*Description of the task*. Please filter the data down to the lines that include the word "from" and copy them.

*Input data*.
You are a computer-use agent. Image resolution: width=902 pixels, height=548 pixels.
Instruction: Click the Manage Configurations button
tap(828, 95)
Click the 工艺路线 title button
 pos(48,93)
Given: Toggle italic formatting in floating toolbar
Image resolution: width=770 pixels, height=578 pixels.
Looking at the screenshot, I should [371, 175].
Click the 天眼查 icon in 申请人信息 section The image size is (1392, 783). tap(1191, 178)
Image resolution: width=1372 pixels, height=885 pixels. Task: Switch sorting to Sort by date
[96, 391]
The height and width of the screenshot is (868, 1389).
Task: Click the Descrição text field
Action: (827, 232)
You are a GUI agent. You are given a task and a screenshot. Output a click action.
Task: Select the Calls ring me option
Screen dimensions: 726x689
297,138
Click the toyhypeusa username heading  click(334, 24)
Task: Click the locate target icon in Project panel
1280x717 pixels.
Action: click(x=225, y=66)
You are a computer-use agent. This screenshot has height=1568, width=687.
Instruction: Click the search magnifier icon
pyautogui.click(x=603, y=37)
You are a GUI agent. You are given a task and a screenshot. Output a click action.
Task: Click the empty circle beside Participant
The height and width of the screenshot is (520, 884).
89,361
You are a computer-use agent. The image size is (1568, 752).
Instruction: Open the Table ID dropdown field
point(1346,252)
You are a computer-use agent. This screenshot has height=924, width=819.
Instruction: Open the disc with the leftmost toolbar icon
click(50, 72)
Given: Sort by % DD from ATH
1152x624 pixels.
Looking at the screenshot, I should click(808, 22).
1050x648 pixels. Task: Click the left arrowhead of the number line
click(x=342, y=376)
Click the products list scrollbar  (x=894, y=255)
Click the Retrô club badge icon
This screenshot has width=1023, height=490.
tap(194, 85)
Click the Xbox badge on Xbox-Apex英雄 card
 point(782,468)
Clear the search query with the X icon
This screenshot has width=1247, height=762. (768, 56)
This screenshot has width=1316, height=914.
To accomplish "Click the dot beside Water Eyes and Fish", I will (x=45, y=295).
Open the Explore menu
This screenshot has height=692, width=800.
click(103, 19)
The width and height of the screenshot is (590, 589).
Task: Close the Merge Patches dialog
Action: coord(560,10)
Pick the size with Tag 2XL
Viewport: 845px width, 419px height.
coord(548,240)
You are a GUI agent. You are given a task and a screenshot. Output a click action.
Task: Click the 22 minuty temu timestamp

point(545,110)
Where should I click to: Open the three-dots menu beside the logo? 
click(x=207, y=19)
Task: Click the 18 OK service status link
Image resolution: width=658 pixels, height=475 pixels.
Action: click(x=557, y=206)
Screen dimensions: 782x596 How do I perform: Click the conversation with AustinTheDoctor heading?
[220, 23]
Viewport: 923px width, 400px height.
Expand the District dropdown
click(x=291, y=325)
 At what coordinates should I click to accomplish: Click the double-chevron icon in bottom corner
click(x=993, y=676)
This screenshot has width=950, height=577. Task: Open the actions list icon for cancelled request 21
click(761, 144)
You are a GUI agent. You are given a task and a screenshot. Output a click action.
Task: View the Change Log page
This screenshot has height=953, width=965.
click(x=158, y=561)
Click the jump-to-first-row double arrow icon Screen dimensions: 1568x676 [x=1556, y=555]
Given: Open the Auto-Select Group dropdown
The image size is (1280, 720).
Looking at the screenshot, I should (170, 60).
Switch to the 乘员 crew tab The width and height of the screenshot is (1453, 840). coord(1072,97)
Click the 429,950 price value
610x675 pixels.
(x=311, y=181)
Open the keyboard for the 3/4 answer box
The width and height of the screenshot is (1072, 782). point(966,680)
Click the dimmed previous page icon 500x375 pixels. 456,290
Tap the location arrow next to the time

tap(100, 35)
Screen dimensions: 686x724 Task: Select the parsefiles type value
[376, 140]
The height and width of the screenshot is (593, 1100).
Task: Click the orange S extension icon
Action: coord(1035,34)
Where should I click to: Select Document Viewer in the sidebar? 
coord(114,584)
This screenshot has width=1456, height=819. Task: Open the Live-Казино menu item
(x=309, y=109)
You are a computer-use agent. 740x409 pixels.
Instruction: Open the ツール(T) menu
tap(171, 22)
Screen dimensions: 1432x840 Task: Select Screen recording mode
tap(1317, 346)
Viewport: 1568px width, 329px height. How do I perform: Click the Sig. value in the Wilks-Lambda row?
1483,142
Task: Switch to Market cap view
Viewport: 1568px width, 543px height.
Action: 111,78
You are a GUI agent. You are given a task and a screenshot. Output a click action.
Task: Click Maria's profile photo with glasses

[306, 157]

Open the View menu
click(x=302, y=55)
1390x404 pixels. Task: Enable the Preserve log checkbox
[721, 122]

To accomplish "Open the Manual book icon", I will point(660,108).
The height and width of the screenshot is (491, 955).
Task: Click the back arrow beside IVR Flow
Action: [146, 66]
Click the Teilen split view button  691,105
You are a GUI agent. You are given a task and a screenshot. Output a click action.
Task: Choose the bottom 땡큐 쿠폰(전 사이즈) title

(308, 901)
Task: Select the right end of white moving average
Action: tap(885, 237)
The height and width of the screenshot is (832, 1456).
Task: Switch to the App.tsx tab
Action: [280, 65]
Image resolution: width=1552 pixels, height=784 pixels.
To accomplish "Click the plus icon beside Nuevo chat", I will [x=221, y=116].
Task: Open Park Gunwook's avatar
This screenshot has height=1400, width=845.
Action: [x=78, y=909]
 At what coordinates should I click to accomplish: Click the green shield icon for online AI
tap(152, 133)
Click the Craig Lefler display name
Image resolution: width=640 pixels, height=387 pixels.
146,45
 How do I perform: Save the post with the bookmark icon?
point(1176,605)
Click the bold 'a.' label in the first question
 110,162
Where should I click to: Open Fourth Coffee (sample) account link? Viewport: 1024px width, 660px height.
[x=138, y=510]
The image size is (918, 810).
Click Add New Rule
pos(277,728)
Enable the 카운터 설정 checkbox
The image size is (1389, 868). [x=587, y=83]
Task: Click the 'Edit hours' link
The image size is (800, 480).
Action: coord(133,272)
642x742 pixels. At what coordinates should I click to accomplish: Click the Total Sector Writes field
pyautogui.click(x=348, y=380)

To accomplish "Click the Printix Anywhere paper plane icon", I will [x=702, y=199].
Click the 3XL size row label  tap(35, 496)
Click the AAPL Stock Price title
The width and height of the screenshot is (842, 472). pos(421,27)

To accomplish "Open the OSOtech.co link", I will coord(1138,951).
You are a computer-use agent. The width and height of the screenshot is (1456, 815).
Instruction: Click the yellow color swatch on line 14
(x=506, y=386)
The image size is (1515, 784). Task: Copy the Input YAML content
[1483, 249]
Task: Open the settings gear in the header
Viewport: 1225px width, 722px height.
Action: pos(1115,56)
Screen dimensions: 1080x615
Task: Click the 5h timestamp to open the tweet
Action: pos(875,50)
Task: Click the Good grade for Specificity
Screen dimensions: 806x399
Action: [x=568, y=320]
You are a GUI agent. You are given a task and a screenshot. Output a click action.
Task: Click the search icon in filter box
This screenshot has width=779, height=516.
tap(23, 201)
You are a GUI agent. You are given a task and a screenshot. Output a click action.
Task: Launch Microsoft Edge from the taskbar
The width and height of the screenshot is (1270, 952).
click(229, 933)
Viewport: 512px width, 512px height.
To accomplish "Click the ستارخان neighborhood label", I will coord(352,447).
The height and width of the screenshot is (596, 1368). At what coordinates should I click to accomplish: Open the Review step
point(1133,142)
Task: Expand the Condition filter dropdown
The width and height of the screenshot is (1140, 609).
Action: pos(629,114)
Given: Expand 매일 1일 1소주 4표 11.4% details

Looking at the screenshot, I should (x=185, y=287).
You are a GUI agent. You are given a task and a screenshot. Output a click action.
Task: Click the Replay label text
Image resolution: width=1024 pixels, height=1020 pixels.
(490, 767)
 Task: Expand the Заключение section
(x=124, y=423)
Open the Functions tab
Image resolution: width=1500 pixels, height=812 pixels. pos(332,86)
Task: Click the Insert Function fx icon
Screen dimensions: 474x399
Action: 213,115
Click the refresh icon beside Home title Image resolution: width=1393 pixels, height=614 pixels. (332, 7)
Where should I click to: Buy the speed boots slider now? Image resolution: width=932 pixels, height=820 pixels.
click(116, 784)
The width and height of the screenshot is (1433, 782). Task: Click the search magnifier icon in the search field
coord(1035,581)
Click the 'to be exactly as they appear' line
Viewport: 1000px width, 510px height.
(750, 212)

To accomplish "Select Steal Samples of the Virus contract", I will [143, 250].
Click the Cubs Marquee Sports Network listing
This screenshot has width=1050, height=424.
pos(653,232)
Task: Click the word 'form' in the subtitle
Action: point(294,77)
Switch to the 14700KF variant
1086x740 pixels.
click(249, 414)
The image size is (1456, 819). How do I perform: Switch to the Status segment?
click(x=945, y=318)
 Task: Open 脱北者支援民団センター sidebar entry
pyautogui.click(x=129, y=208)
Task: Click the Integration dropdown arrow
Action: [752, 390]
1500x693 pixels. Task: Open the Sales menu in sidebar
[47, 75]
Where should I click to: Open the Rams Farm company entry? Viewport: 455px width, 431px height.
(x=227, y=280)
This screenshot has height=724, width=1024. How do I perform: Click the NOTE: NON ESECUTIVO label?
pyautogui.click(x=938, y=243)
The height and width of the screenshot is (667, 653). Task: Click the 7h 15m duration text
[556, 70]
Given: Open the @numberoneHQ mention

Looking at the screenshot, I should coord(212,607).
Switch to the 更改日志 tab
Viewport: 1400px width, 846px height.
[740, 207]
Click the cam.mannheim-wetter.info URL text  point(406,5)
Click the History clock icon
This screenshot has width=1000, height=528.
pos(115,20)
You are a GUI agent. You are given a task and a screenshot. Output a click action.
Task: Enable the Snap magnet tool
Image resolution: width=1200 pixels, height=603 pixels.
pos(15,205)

*Answer space*.
Given: Sort by % DD from ATH
Task: Launch Microsoft Edge from the taskbar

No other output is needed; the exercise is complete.